**Provided information**
· · · ·

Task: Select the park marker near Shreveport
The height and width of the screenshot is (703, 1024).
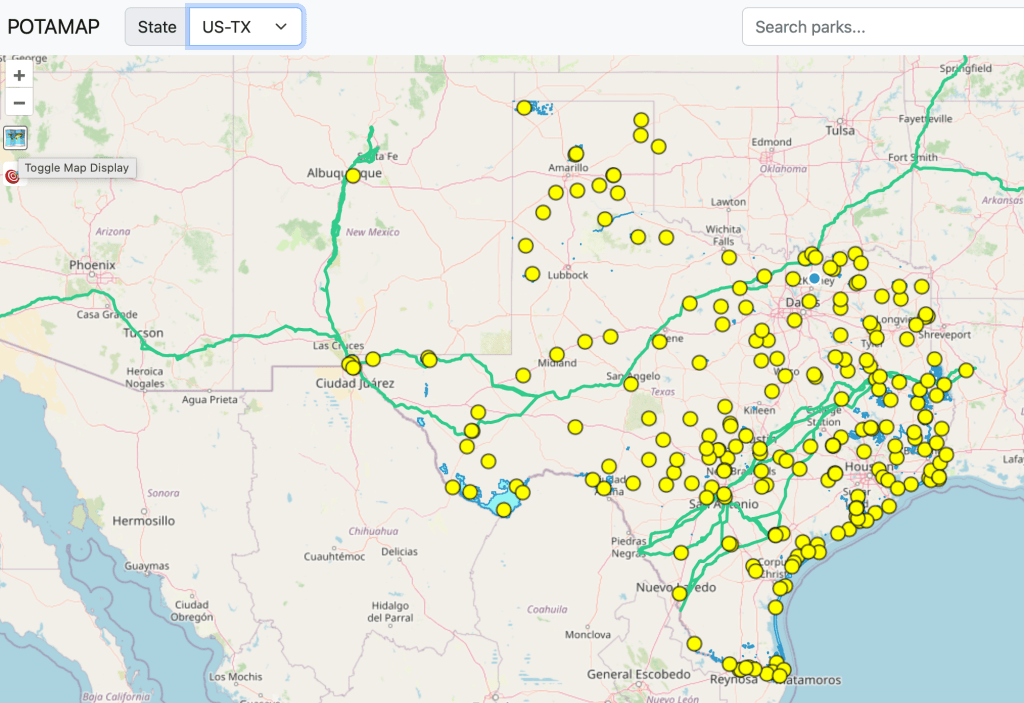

· · · ·

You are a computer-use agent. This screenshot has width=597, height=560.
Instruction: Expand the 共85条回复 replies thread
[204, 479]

· · · ·

**What the task requires**
Give back exactly the lines of the listing above that run from the line with "Task: Select the park marker near Shreveport" to the line with "The height and", inclusive.

**Written answer**
Task: Select the park marker near Shreveport
The height and width of the screenshot is (703, 1024).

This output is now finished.